Are there any historical occurrences of revolts by the prisoners within the European concentration camps during WWII?

In short, yes.

First of all, there were the revolts in the Operation Reinhard Camps Treblinka and Sobibor in the summer of 1943. The second one being the most famous. In both cases, the few Jewish prisoners left alive to perform economic services for the SS conspired to attempt revolt and break-out and it both cases, the revolts pretty much ended the operation of the camps effectively. We know more about the Sobibor one due to the fact that it was the more successful. In essence, it worked like this:

The prisoners having made themselves makeshift weapons killed the German officer in charge that day while he was getting his hair cut. It started too early unfortunately because one of the guards discovered armed prisoners and so all that was left for them was to charge the fence the straight-on. Of the 600 involved prisoners, about 300 managed to escape. Most of them however, were found again by the search squads and murdered. 58 are known to have survived to the end of the war, most of them fighting with local Soviet and Polish partisan groups.

In Treblinka similar events occurred with the most striking being that most of the organizers of the revolts had formerly been in the Red Army, thus having at least some experience or expertise in such an undertaking.

Similarly, in Mauthausen in 1944, a group of Soviet Pows, all officers, also organized an uprising and outbreak. Sent there to be killed because most of them had already escaped other camps before, the Mauthause group organized a revolt while inside a special prison compound within the Mauthausen CC. Killing their kapos and immediate guards, the also charged the wall and managed to short out the electric fence with wet blankets. Of the 500 inmates, 419 managed to escape the camp, many of the starved inmates breaking down immediately however. Of those that escape, 11 are known to have survived the war until the end, some of them hiding out in a makeshift shelter in the woods for the better part of the 1944/45 winter while others were hidden by local farmers.

There was also a revolt by the Sonderkommando (the Jewish prisoners tasked with disposing the corpses of gassed Jews) in Auschwitz towards the end o 1944. Learning that they were to be killed, the Sonderkommando managed to kill several guards and blow up one of the crematoria they were assigned to, however all of them were killed during the uprising. Their story is known due to the documents they themselves buried in the Auschwitz complex.

Other revolts are known to have taken place in the camps of Kruszyna (1942), Minsk-Mazowiecki (1943), and Janowska (1943). These however are little known and little researched because there were no known survivors after the war to tell their stories.

Also, there were forms of lower scale resistance in pretty much every camp. Hermann Langbein, himself a survivor of Dachau and Auschwitz wrote extensively about the organized resistance in the camps mostly form the communist perspective during which for example cruel Kapos were killed or in Buchenwald where once the main body of SS guards left because the Americans were hours away, the prisoners basically liberated themselves.

There were also revolts in several ghettos, the most famous being the Warsaw Ghetto uprising, you can read about in my previous post on Jewish resistance.

As for more on the Sobibor uprising, also check out the Claude Lanzmann documentary featuring the last known survivors of the uprising describing their experience as well as the made for tv movie with Rutger Hauer, Escape from Sobibor.

For the others see:

  • Yitzhak Arad (1987). Belzec, Sobibor, Treblinka. The Operation Reinhard Death Camps. Indiana University Press.
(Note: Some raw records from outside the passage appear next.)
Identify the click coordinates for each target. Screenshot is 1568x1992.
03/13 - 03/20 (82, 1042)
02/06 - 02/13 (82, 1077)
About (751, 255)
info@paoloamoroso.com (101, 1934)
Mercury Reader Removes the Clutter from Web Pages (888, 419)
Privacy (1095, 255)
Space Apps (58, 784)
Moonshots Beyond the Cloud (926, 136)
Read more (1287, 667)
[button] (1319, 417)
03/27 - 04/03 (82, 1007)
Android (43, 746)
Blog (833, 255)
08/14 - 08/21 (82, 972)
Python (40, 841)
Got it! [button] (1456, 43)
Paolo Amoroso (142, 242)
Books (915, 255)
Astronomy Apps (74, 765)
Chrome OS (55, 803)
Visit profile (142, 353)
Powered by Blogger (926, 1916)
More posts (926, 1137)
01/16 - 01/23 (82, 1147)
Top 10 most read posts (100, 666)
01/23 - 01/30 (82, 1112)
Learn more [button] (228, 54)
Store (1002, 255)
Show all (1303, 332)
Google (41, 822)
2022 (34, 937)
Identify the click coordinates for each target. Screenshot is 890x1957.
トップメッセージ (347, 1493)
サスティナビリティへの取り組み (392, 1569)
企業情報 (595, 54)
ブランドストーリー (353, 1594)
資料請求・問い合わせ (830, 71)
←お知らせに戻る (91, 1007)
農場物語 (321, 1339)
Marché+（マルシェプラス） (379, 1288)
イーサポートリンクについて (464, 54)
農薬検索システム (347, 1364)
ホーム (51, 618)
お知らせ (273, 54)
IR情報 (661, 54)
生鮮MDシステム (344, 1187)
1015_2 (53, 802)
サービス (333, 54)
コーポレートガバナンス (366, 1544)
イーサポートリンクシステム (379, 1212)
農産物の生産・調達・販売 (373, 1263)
  • Ainsztein, Reuben. Jewish Resistance in Nazi-occupied Eastern Europe: With a Historial Survey of the Jew as Fighter and Soldier in the Diaspora. New York, 1974.

  • Ginsberg, Benjamin (2013). How the Jews Defeated Hitler: Exploding the Myth of Jewish Passivity in the Face of Nazism. Rowman & Littlefield Publishers.

  • Rees, Laurence (2012). Auschwitz: The Nazis and the "Final Solution".

  • Matthias Kaltenbrunner: Flucht aus dem Todesblock. Der Massenausbruch sowjetischer Offiziere aus dem Block 20 des KZ Mauthausen und die "Mühlviertler Hasenjagd". Hintergründe, Folgen, Aufarbeitung. Innsbruck [u.a.] 2012 (If you read German, please read this one. It's by a friend of mine and he has done excellent excelltn work that went far above and beyond what was required for his dissertation here)

  • Hermann Langbein: „Nicht wie die Schafe zur Schlachtbank!“ Widerstand in NS-Konzentrationslagern. Fischer TB, 1980.